Eugene Garfield (1925-2017) was an American scientist and publisher. In 1960 Garfield set up the Institute for Scientific Information which produced, among many other things, the Science Citation Index and fulfilled his dream of a multidisciplinary citation index. The impact of this is incalculable: without Garfield’s pioneering work, the field of scientometrics would have a very different landscape, and the study of scholarly communication would be considerably poorer.

Listeners: Henry Small

Henry Small is currently serving part-time as a research scientist at Thomson Reuters. He was formerly the director of research services and chief scientist. He received a joint PhD in chemistry and the history of science from the University of Wisconsin.

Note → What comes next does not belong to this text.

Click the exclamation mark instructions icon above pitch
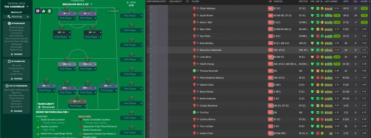The height and width of the screenshot is (138, 371). tap(50, 11)
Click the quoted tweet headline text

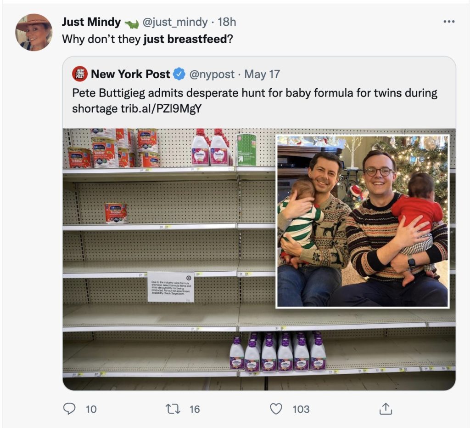tap(254, 101)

He began his career as a historian of science at the American Institute of Physics' Center for History and Philosophy of Physics where he served as interim director until joining ISI (now Thomson Reuters) in 1972. He has published over 100 papers and book chapters on topics in citation analysis and the mapping of science. Dr Small is a Fellow of the American Association for the Advancement of Science, an Honorary Fellow of the National Federation of Abstracting and Information Services, and past president of the International Society for Scientometrics and Infometrics. His current research interests include the use of co-citation contexts to understand the nature of inter-disciplinary versus intra-disciplinary science as revealed by science mapping.